Maintaining reliability and resilience requires ongoing investment, planning, and vigilance. But ensuring a robust and stable electric grid is vital for supporting the economy and our way of life. As the grid faces new challenges, from climate change to cyber threats, continued efforts will be needed to keep it resilient.

Regulations and Policy

The electric transmission system in the United States is highly regulated to ensure reliable and affordable power delivery. Oversight comes from both federal and state agencies that issue permits, set rates, enforce standards, and determine how costs are allocated. Key regulations and policies related to electric transmission include:

Permitting Processes
Building new transmission lines requires extensive permitting at multiple government levels. Transmission projects generally need permits and approvals from federal agencies such as the Department of Energy and Army Corps of Engineers. State public utility commissions and environmental agencies are also heavily involved in reviewing transmission proposals and issuing any required permits. Local zoning boards may also be engaged in permitting transmission rights-of-way. This complex permitting process can lead to long delays for major interstate transmission projects.

Regulatory Oversight

The Federal Energy Regulatory Commission (FERC) has primary federal oversight of electric transmission. FERC regulates rates, access, planning, and cost allocation for transmission services. The commission has implemented policies to encourage more investment in transmission, such as incentives for building new infrastructure and forming regional planning organizations. FERC plays an important role in reviewing proposals for new interstate transmission lines.

Policy Debates
Electric transmission policy frequently sparks debate at both the federal and state levels. Key issues include determining cost responsibility for new lines, allocating transmission capacity, integrating renewables, planning for increased electrification, and hardening the grid against extreme weather events. Policymakers balance priorities including cost, reliability, resilience, and meeting public policy goals. Ongoing policy discussions help shape the regulatory landscape for transmission owners, operators, and developers.

Future Developments

The electric power transmission system is undergoing rapid changes and innovation as we transition to a cleaner and more distributed energy future. Here are some key developments expected in the coming years and decades:

Technology Innovations

New sensor, monitoring and control technologies like synchrophasors and smart grid devices will provide enhanced visibility and control over the transmission system. This will enable better optimization, identification of problems, and integration of renewables.

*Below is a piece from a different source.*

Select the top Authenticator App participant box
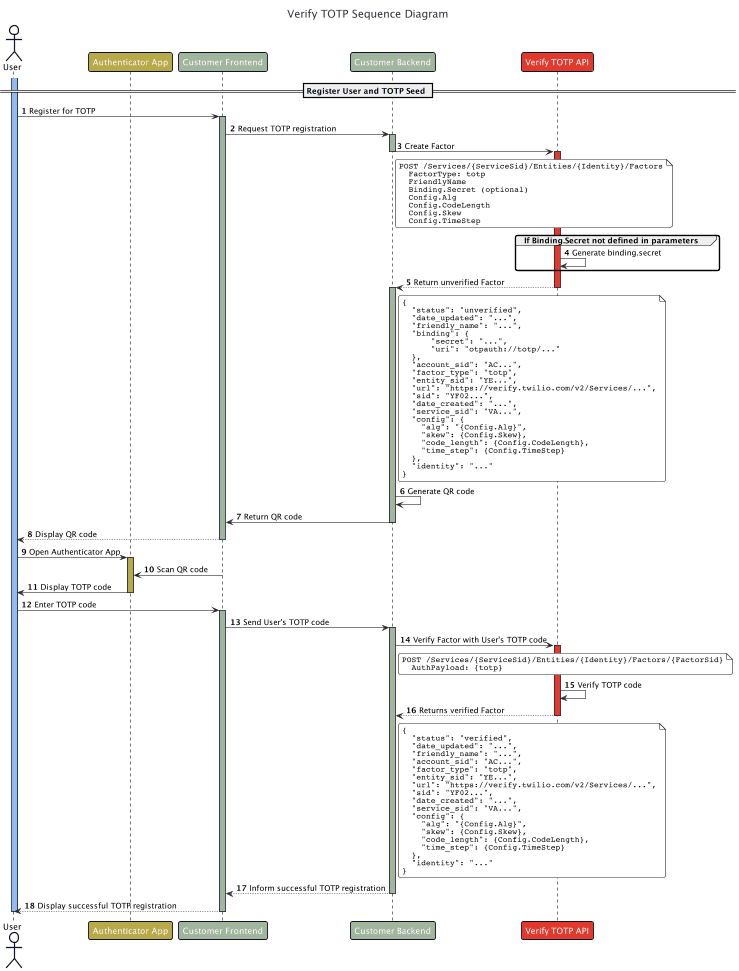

High voltage direct current (HVDC) transmission is expected to grow as it allows long distance transmission with lower losses. New materials like graphene may also enable a new generation of lighter, stronger and more conductive transmission lines.

Growth Projections

Global transmission infrastructure investment is projected to reach $3 trillion between 2021-2040. This growth will be driven by rising electricity demand, replacement of aging assets, and connecting new generation like renewables and microgrids.

Integrating Renewables

Major investments and innovations in transmission will be needed to support the continuing rapid growth in renewable energy. This includes interregional lines to smooth out variability, grid forming inverters, and new operating practices to maintain reliability.